Cross-task applicability of STAL: STAL is introduced for detection; its impact on other heads (segmentation, pose, OBB) and on multi-task joint training is not evaluated. Does STAL require task-specific adaptations?
Dual-head interference: Joint optimization of one-to-one and one-to-many heads can induce gradient conflicts. Are methods like loss/gradient balancing, decoupled optimization, or parameter partitioning beneficial? What is the added training memory/compute vs. single-head designs?
Occlusion and overlap handling: One-to-one assignment inherently restricts duplicates per object; the paper does not analyze failure modes in heavy overlap/occlusion scenarios where DETR-like methods historically struggle. Can auxiliary duplicate handling or learned de-duplication improve crowded-scene recall?

Task-specific extensions

Instance segmentation prototypes: The multi-scale proto module and auxiliary semantic branch add capacity and training signals, but the number of prototypes K, memory/latency overhead, and failure modes (e.g., thin/transparent structures) are not quantified. What is the accuracy–latency Pareto vs. single-scale prototypes, and does the auxiliary branch cause negative transfer to detection?
Pose estimation with RLE: The RealNVP-based residual modeling introduces extra parameters and compute. The latency impact, convergence stability, calibration of predicted uncertainties, and robustness to occlusion and missing keypoints are not reported. How well does RLE transfer across datasets (COCO → CrowdPose/MPII) and edge devices?
OBB angle supervision: The long-edge angle formulation and square-object angle loss hinge on λ and weighting design; there is no ablation on λ, behavior on extreme aspect ratios, or numerical stability of the modulo operation. How do these choices transfer to scene text datasets and higher-resolution aerial imagery?
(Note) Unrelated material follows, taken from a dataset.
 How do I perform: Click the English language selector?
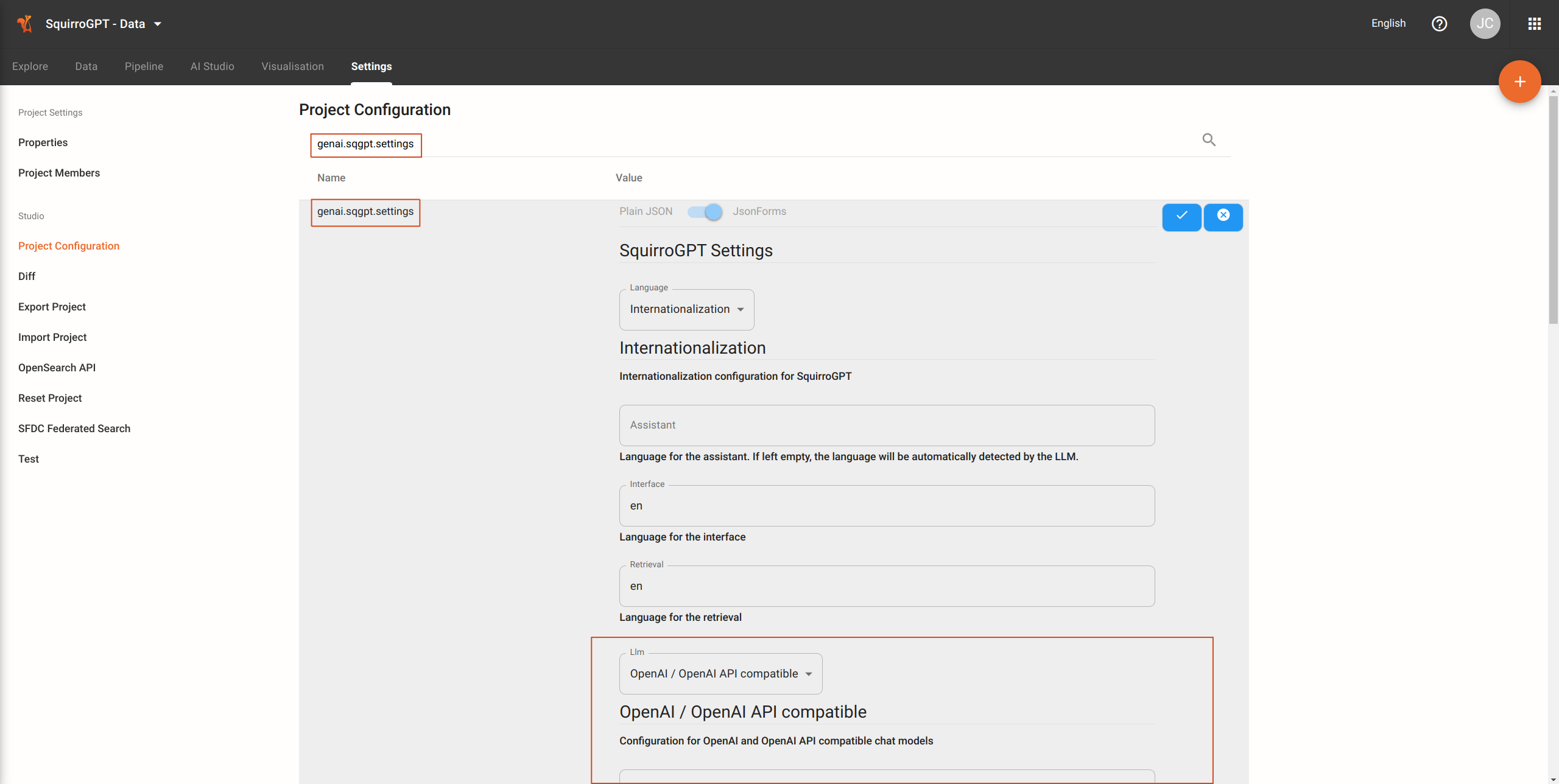1388,23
Open-vocabulary (YOLOE-26)

Modalities beyond text prompting: Results are reported for text-prompted LVIS minival; visual-prompted and prompt-free modes are not evaluated. How does performance vary across the three modes, and what calibration strategies mitigate false positives in prompt-free inference?
Pseudo-label engine details: The data sources, scale, quality control, and potential label bias of the pseudo-label pipeline are not described, leaving open its contribution to gains and its risk of reinforcing dataset biases.
Category bias and fairness: No analysis of performance across long-tail categories, demographic attributes, or sensitive labels is provided. How to mitigate bias amplification when coupling open-vocab heads with pseudo-labeled data?
Segmentation decoupling: The benefit of “decoupled segmentation training” is asserted without a controlled comparison. Does decoupling improve open-vocab mask quality consistently, and what is the best coupling point with the detector?

Deployment and evaluation

Backend coverage for E2E decoding: Some runtimes lack top-K ops and “fallback to non-E2E” inference; the accuracy and latency delta between the two paths post-export (e.g., TensorRT vs. CoreML vs. NCNN) is not quantified. What export-time transformations preserve E2E behavior across targets?
Quantization and low-precision support: INT8/PTQ/QAT effects on the dual-head, E2E decoding, and non-standard losses (RLE, angle loss) are unexplored. Which layers are most sensitive, and what calibration schemes are needed?
Energy and memory budgets: CPU and GPU latency are highlighted, but energy consumption, peak memory, and batch-size throughput on edge NPUs/SoCs (e.g., Qualcomm, Apple, Rockchip) are not reported. What are the deployment best practices per hardware class?
Training efficiency claims: The paper motivates reducing long (≈600-epoch) schedules, but does not provide concrete new schedules, wall-clock time, or compute (GPU-hours) savings attributable to MuSGD and Progressive Loss at each scale. How do improvements scale with dataset size and augmentation strength?
Generalization beyond COCO/DOTA: Most claims center on COCO (detection/segmentation/pose) and DOTA (OBB). Transfer to other domains (crowd, face, retail, industrial defects, medical, autonomous driving) and under domain shift (weather, nighttime, motion blur) is not evaluated.
Confidence calibration: NMS-free decoding changes the score distribution; there is no analysis of calibration (ECE, reliability diagrams) or thresholding strategies for safety-critical deployments.
Reproducibility specifics: Key training details are deferred (supplementary references, unspecified loss components, optimizer mixing), making exact reproduction difficult. Public configs with seeds, schedules, and hardware would reduce variance across reproductions.

Broader open questions

Multi-task joint training: The family supports multiple tasks, but joint vs. per-task training strategies, task weighting, and interference are not examined. Can a single backbone jointly trained across tasks match or surpass per-task backbones under a fixed compute budget?
Scaling laws and model size: The five scales (n/s/m/l/x) are reported, but scaling laws (data vs. model vs. compute) for accuracy and convergence under the new pipeline are not characterized. Where are diminishing returns, and how do optimizer/loss settings change with scale?
Robustness and security: Sensitivity to corruptions, adversarial patterns, and spurious correlations is not studied. Which components (STAL, E2E head) most affect robustness, and what defenses are effective without sacrificing real-time constraints?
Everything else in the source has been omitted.